Text excerpt:

In Figs. 9 to 11, centers RO, rO of the top and bottom cross-sections 200a and 200b of each through-hole 200 of the flexible plate 2 are displaced from each other by a certain value s and all of the through-holes 200 are shaped in the same manner so that the upper and lower cross-sections are displaced in the same direction to direct the light radiated from the luminous part A in the same direction.
The inner peripheral wall of the through-hole 200 allowing its top opening 200a to communicate with the bottom opening 200b, is preferably coated with paint with a high light reflectance to provide a light reflecting face.
The eccentric distance between the cross-section centers in accordance with the present invention can be set at any value depending on the direction of radiation. However, it is preferable that the eccentric distance s between the center RO of the top cross-section 200a and the center r0 of the bottom cross-section 200b be set so as to satisfy the relation R/5 ≦ s ≦ R/2 where R and r designate radii of the top cross-section 200a and the bottom cross-section 200b.
As to the relationship between the two cross-sectional radii, that is, R and r, it is normal to set the values to satisfy the relations that R ≧r and preferably that R/3 ≦ r <R.
As shown in Fig. 9, each luminous element 105 in the luminous part A is sealed with a hardening light transmitting resin (for instance, thermosetting and ultraviolet-curing resin) to form the seal 107, just as in the first to third examples. In that case, if necessary, the concave surface 107a of the seal 107 shown in Fig. 10 may be provided to increase the luminous flux density around the luminous part A due to the function of the concave lens, thus increasing the clarity of the contour of the luminous part A, so that a brighter easy-to-see dot matrix luminous display unit is obtainable.
In view of the object of the present invention, the dot matrix luminous display unit according to the invention can use not only a dynamic driving circuit is used to light each luminous element but also a driving circuit which capable of lighting luminous elements at the same time.
Fig. 12 shows an example of the dot matrix luminous display device used as a display panel and arranged in a high place. An embodiment of the present invention thus arranged brought about good results with an angle of elevation ⊖ in the range from 45 to 60 degrees.
Use of the dot matrix luminous display unit according to the present invention provides the following effects in view of the construction:

(1) Due to the multiplied effects of the concave lens function of the sealing layer and the light reflecting face formed on the inner peripheral wall of the through-hole of the flexible plate, the flux of light from the luminous element is made to concentrate upon the contour of the luminous part and the density of the flux of light in the coutour is increased. As a result, the clear contour of the luminous part results in an easy-to-see dot matrix luminous display unit.
(2) In comparison with what has a flat or convex surface of the sealing layer, the contour of the luminous part becomes clear. Accordingly, it becomes possible to decrease the thickness of the flexible plate, increase the visual angle of recognition and besides reduce material and production costs. When the similar luminous elements are used as a light source, the dot matrix luminous display unit obtainable has a thinner flexible plate and a large diameter dots without damaging visual recognizability.

[Records from a dataset]
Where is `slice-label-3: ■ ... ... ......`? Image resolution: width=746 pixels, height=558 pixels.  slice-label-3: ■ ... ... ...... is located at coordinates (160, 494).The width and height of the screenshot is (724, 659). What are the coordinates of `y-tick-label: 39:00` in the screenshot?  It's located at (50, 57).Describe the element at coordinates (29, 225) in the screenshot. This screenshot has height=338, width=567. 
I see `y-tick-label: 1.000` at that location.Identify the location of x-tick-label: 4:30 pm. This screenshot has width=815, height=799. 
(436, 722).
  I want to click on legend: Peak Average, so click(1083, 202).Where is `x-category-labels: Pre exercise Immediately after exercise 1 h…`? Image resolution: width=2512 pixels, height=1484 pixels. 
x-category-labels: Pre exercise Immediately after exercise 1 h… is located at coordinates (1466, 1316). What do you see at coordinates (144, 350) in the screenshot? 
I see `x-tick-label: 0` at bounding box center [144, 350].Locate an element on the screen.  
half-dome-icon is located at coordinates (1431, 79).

Using the information:
- 1) Print the section of the passage on the dot matrix luminous display unit from "The inner peripheral wall of the through-hole 200" up to and including "light reflecting face.".
- 2) Proceed with the passage on the dot matrix luminous display unit, picking up after its final sentence.

Results for the exercise:
- 1)
The inner peripheral wall of the through-hole 200 allowing its top opening 200a to communicate with the bottom opening 200b, is preferably coated with paint with a high light reflectance to provide a light reflecting face.

- 2)
When no light dispersing agent is added to the sealing layer according to the present invention, there is anticipated the multiplied effects of the concave lens function and the light reflecting face formed on the inner peripheral wall of the through-hole of the flexible plate and, further it can provide a light transmittance greater (higher than about 90%) than that which is available when the dispersing agent is added. Consequently, a dot matrix luminous display unit offering higher luminance is obtainable.
(3) According to the present invention, the centers of the upper and lower openings of each through-hole of the flexible plate are displaced from each other and a light reflecting face is formed on the inner peripheral face of the through-hole allowing the upper opening to communicate with the lower opening. Consequently, the light radiated from the luminous elements is concentrately emitted onto a given irradiation area defined by the eccentricity between the upper and lower openings of the through-hole.
For that reason, the increased luminous flux in the given irradiation area will improve the luminance in that area and thus visual recognizability to a greater extent. Thus, when the dot matrix luminous display unit is used as a luminous display panel for installation in a high place, it is not only of high commercial value but also very useful.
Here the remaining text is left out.